Both an insightful and unnerving map of human society, Lipton’s works were created from 2009 through 2019.

The artist’s 2016 “Emoting” depicts a factory assembly line as bleak, futuristically jerry-rigged, and an entire disheartening world. That world is one in which a slouching, somewhat pot-bellied lone employee in a hardhat watches the factory’s product, smiley-faced white balls, coming off the assembly line. The factory itself is all gears and levers, a mix of Orwellian nightmare and sci-fi, a steam punk setting that seems to be literally powered by steam – a metaphor for hot air. A grimacing smile emanates from the factory furnace door, smaller, more benign but widely broad-lipped smiles fill the meters on that furnace like menacing clowns. They appear on the pipes and gauges throughout the factory, until the most distilled and least disturbing version of the image appears on the small balls made there. A bleak white light emanates from the windows behind the assembly line. There are broken pipes and bits of chain on the factory floor, and discarded balls, adding to the ominous ambiance of the place, as if it is barely still in existence, its one lone worker hanging on, downtrodden, disregarded, equally in personal disrepair, and used to it. He is decidedly not smiling. Metaphorically it could be viewed as democracy in the election year of the immense artwork’s creation.

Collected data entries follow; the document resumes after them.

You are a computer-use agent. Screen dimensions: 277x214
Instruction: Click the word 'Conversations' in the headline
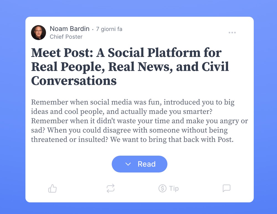click(74, 80)
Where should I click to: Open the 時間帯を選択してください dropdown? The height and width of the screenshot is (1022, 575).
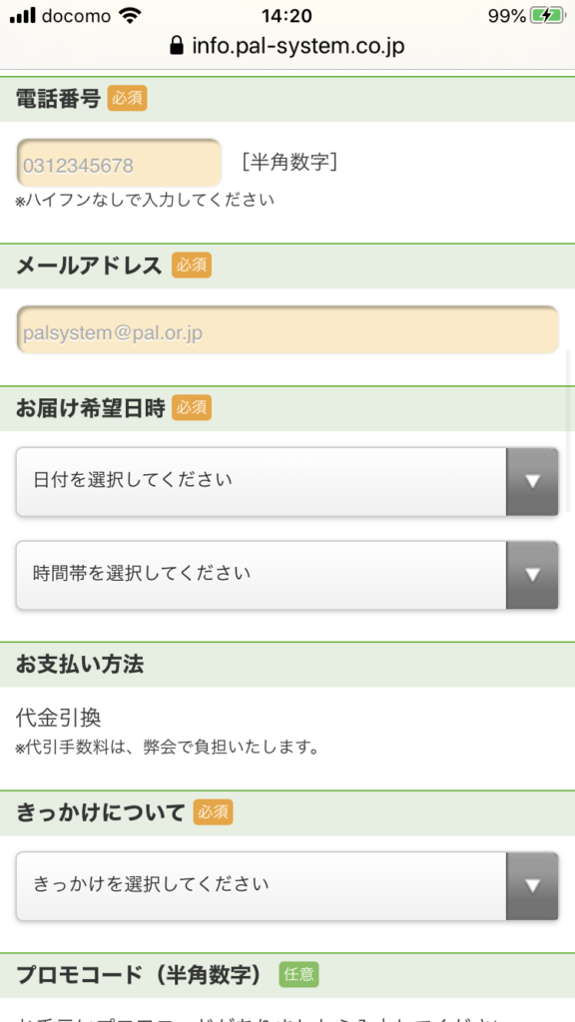click(287, 575)
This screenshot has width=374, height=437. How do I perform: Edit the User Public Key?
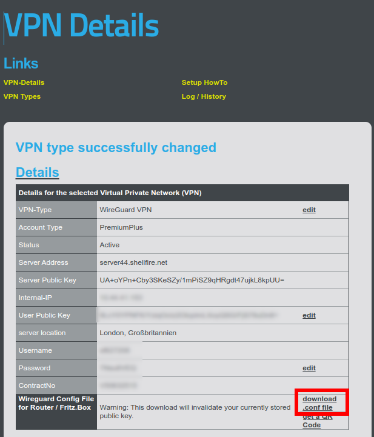(309, 315)
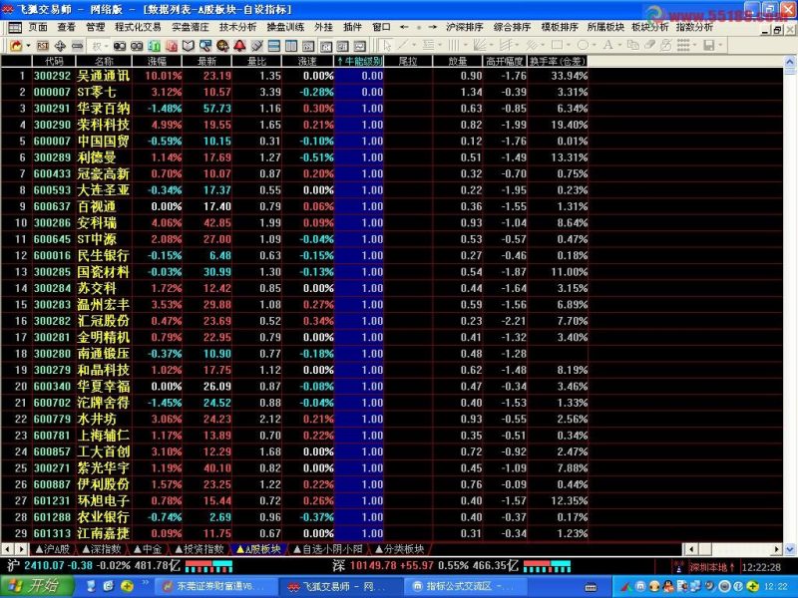Click the RST reset toolbar icon
This screenshot has width=798, height=598.
point(43,46)
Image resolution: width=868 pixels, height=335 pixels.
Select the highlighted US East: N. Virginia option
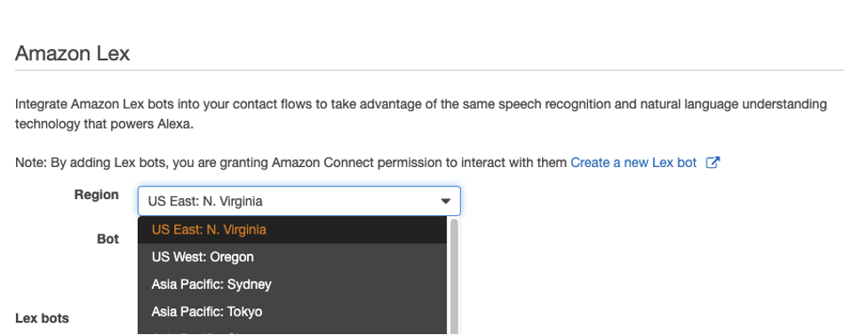pyautogui.click(x=292, y=230)
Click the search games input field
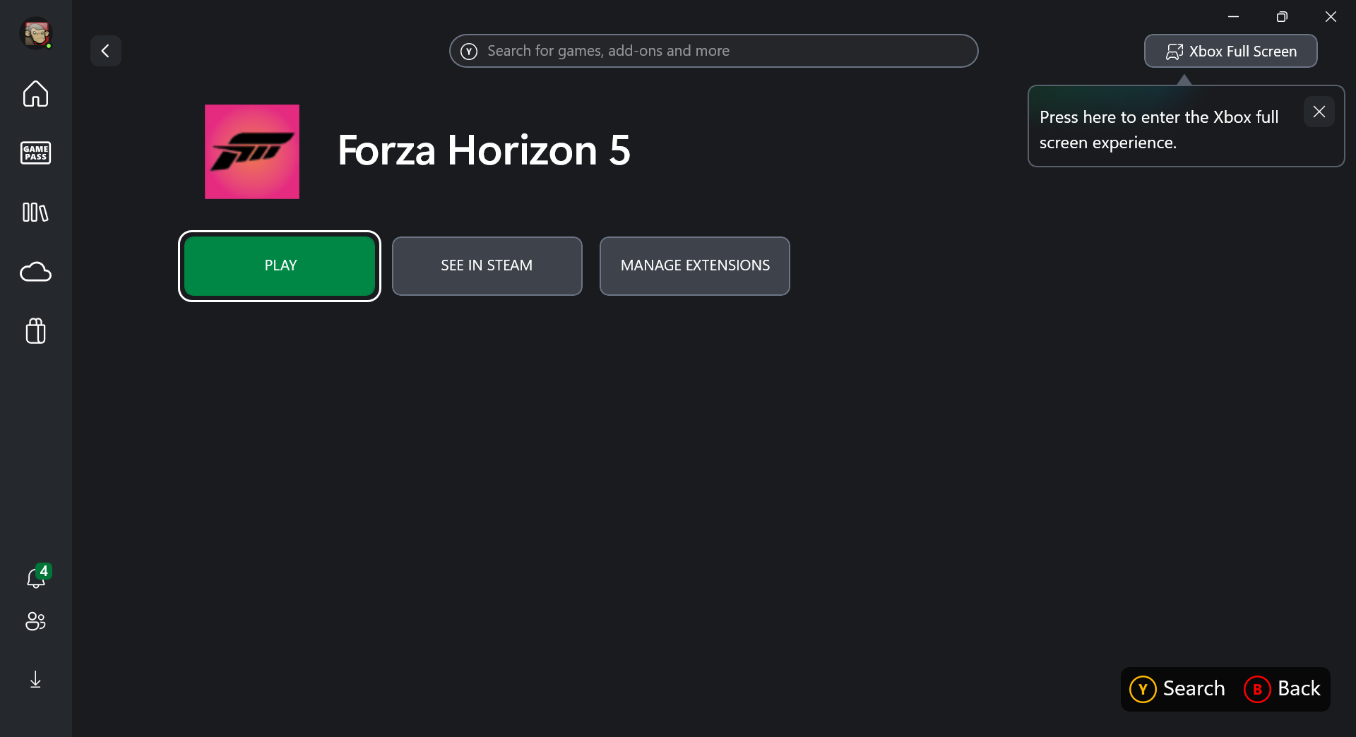 [713, 51]
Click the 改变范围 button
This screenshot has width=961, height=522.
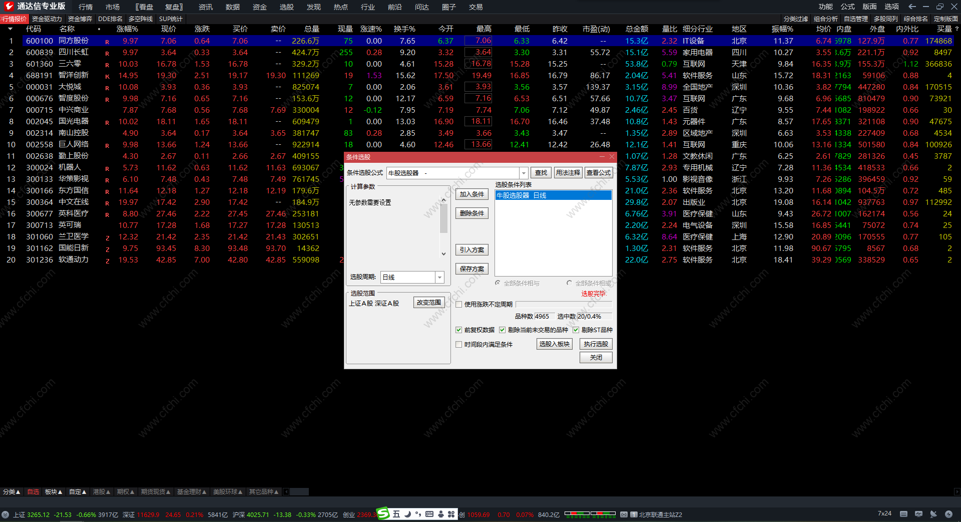[x=429, y=303]
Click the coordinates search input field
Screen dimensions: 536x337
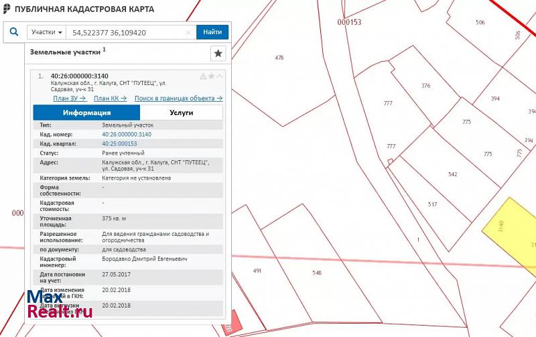coord(127,32)
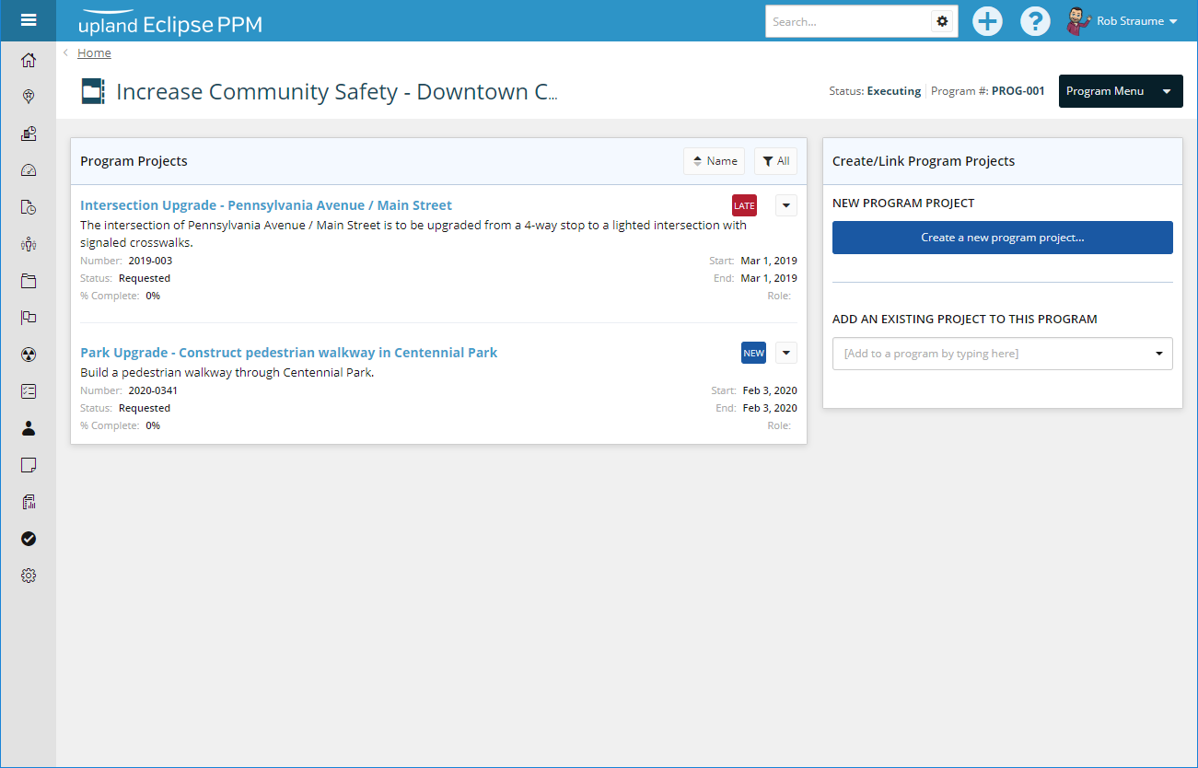Open the add existing project combo box
This screenshot has height=768, width=1198.
[x=1002, y=354]
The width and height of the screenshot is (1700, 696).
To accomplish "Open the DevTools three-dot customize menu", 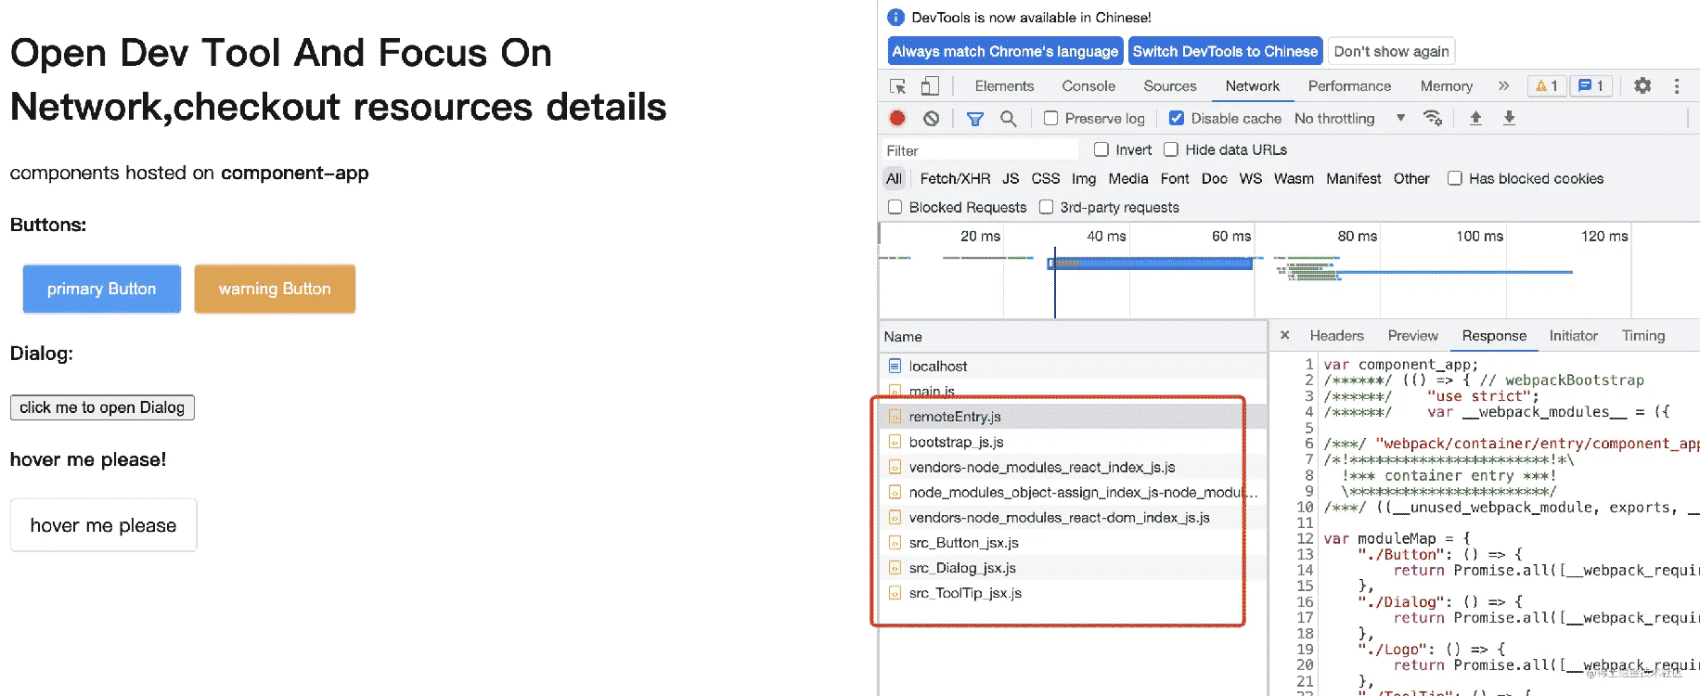I will click(1677, 85).
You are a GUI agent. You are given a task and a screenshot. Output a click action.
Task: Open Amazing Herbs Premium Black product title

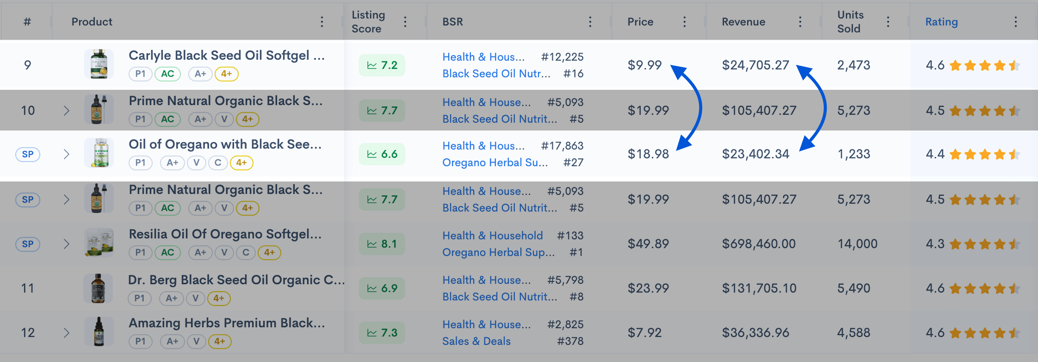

Strikingly, Lipton continues this theme with 2020’s “Post-Truth,” another look at the same smiley face ball factory from above. In this scene the viewer is given a recognizable Trumpian visual centerpiece. Placating little happy balls whir along efficiently in this view, and the top of Trump’s head combined with the rictus grin reminiscent of Gotham City’s Joker is the centerpiece. Nine microphones are trained to capture whatever this disembodied head is selling. Above and around the head, video monitors show simple smiley faces. Behind this outer rigging an entire bleak world spreads out behind it.

“Newsfeed” (2019) offers a similarly bleak view of the increasing lack of truth and honesty at large and in media of all kinds, most explicitly referring here to the Facebook newsfeed. Here, too, a hideous and toothy talking jaw yammers in a different factory-like room filled with TV monitors, with the image of mere silhouette on the central screen below it. The product here is exactly whatever the talking jaw says it is. Once again, humor balances the horror of a world in which everything appears to be no more real than the sum of its manufactured fictional parts.

From that humorous yet nightmarish existence, viewers move to see a mini-skirted, over-dressed blonde walking her large and well-groomed poodle in “Walking the Dog.” The old saw that people look like their dogs is true here:  the woman’s very feet are positioned almost identically to that of her poodle’s prancing paws. Both exhibit the same puffy and almost glowingly white hair/fur. And seeing the work, you can’t help but feel the woman is as leashed to her attempts at a glamorous life (she evokes LA’s iconic blonde, aging, but perpetual starlette, Angelyne) as her poodle is to her. Both could be viewed as coiffed by the necessity to please their personal world. The dog’s eyes show resentment and recognition, whether of its pampered, leashed lifestyle or the very act of being walked we can’t tell – but the eyes are practically upraised as if asking the viewer to agree that “this is ridiculous, right?”  Again there is a sense of ironic humor in the situation, a dark undercurrent to this life that is rising to the surface.

Lipton’s charcoal and pencil “Selfie” presents a vast dome, its many panes made up of video screens revealing a smiling woman. In the foreground stands a faceless man who holds a selfie-stick aloft for his cell-phone camera to record. Above the dark doorway behind him, a Facebook “like” thumbs-up is etched in the entranceway. His face is a glowing white orb, as if it were consumed by the media he is trying to use to record it, or by the social network he is attempting to please.

The luminous, light-filled quality of each of Lipton’s works makes each image intensely real, pulling viewers into a black and white world both terribly alike and thankfully still somewhat separate from our own. Like the poodle in “Walking the Dog,” we must agree that the situation of our modern lives, and our nation, is pretty ridiculous. The humor underpinning darkness, and perhaps sustaining us against consumption by it, is what makes the artist’s work both so potent, fascinating, and terrifying. The artist’s work makes it beautiful, too.

The well-curated exhibition also included a video of Lipton at work as well as a large-scale photograph of Lipton drawing. With this exhibition, Cho and the CSULA gallery continue to offer provocative and smart exhibitions that challenge and engage viewers.